TUESDAY, Aug. 15, 2017 (HealthDay News) — The order of successive office hysteroscopy and endometrial biopsy for evaluation of abnormal uterine bleeding does not impact the global pain perception or time required, according to a study published online Aug. 4 in Obstetrics & Gynecology.
Papri Sarkar, M.D., from the University of South Florida in Tampa, and colleagues evaluated the effect of order of procedures — hysteroscopy first (40 subjects) or endometrial biopsy first (38 subjects) — on patients’ pain scores.
The researchers observed no difference in global pain perception (P = 0.57) between the groups. The groups were also similar with respect to procedure duration (P = 0.32) and endometrial sample adequacy (78.9 versus 75.7 percent; P = 0.74). For patients with hysteroscopy first, there was better endometrial visualization (P < 0.001) based on the hysteroscopic images: excellent (50 percent, versus 7.9 percent in endometrial biopsy first), good (20 versus 34.2 percent), and fair (22.5 versus 44.7 percent). Patients with endometrial biopsy first required fewer endometrial biopsy attempts to obtain adequate tissue sample (two versus one; P < 0.001).

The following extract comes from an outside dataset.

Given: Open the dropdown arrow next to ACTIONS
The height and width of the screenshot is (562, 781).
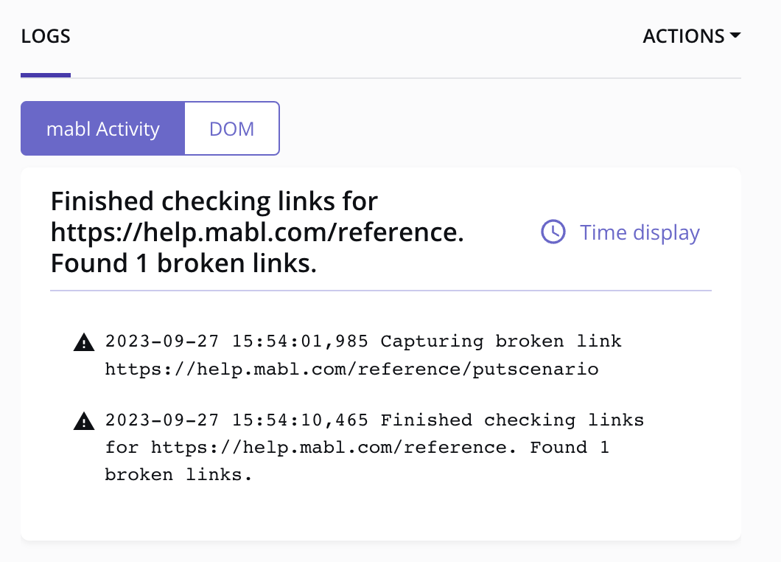Looking at the screenshot, I should click(x=736, y=35).
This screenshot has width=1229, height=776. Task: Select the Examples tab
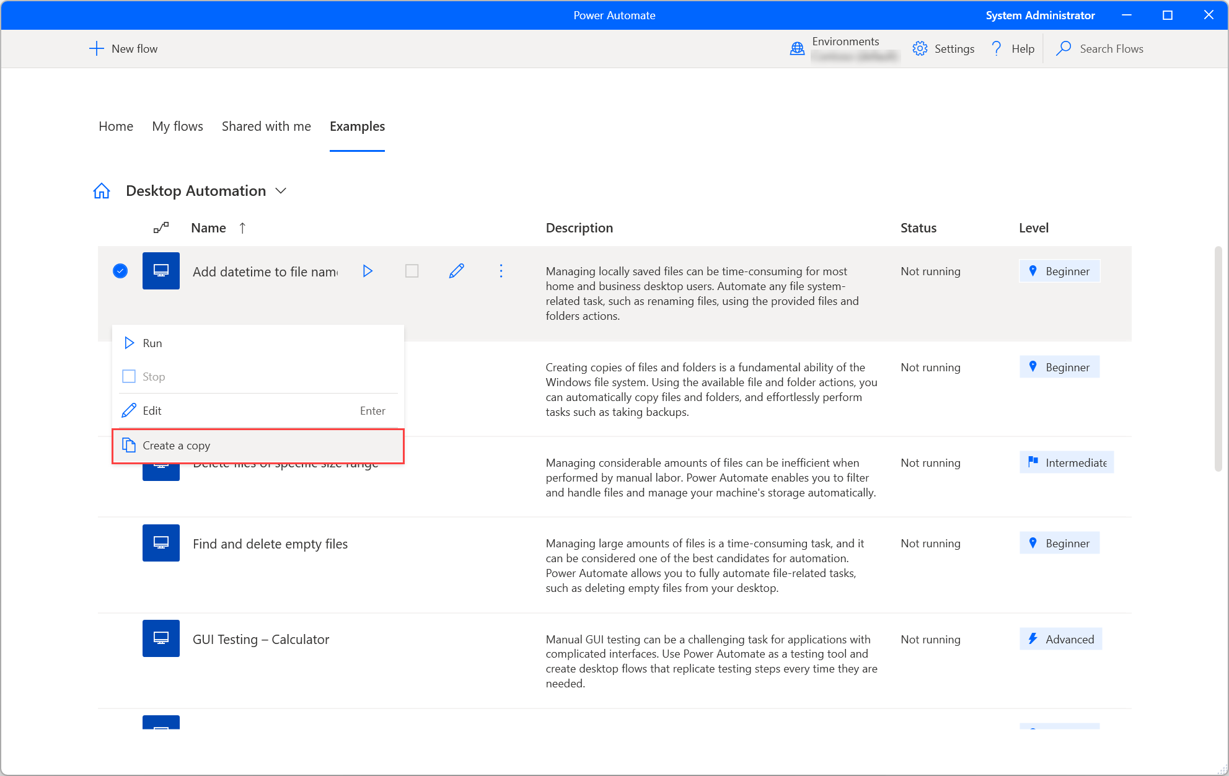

“[For] patients having successive office hysteroscopy and endometrial biopsy for evaluation of abnormal uterine bleeding, the global pain perception and time required are independent of the order in which procedures are performed,” the authors write. “Performing hysteroscopy first ensures better image, whereas biopsy first yields adequate tissue sample with fewer attempts.”